Before I qualified as a physiotherapist I was a personal trainer. I worked at a gym that’s the biggest goal was “fat loss”. While most of our members had goals related to fitness and appearance many began to love training even once their weight loss had plateaued. Still, to this day my most rewarding check-ins with users of that gym were not the woman delighted with her wedding pictures after losing a stone, not the guy who lost 20kg, not the people who completed mini-marathons/ironmans/marathons etc. No, my most rewarding moments were in those check-ins where gym members told me they had stopped taking anti-depressants for the first time in years and felt better mentally than they ever had.
6. Increased Energy
This may seem counterintuitive as surely by strength training you should have less energy because you are expending energy at the gym. But, strength training increases your energy in two ways. Firstly, when you do strength training regularly you sleep much better. Improved sleep quality means more energy. Simples. That’s something that makes sense to all of us.

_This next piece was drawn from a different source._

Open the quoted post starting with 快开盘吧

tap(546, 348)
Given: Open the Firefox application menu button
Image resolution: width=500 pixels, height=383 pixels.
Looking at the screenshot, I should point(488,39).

Now, there is a second more scientific/biological/physiological reason for having more energy from strength training. I won’t bore you with all the details, but, when you strength train it’s not just the muscle fibers that get bigger. Within your muscles, there are cells that help produce energy. As you train you to gain more of these cells. This is to help you have extra energy to do your strength training.
On gym days that means you’ll be using this extra energy to train. But, on your rest days, these cells will be active and because you don’t need them for the gym that day they will instead give you more energy in your daily life. Having extra energy is one of the best perks of strength training. Having extra energy allows you to keep doing the things you love for longer.
If you feel tired and lethargic after a week’s work then you may spend your Saturday lounging to recover. Or worse you spend what little energy you have on doing the boring things like washing clothes or cleaning the house. But, with the extra energy, you have from your strength training you will be more awake, more energetic, and more ready to do what you love on your days off.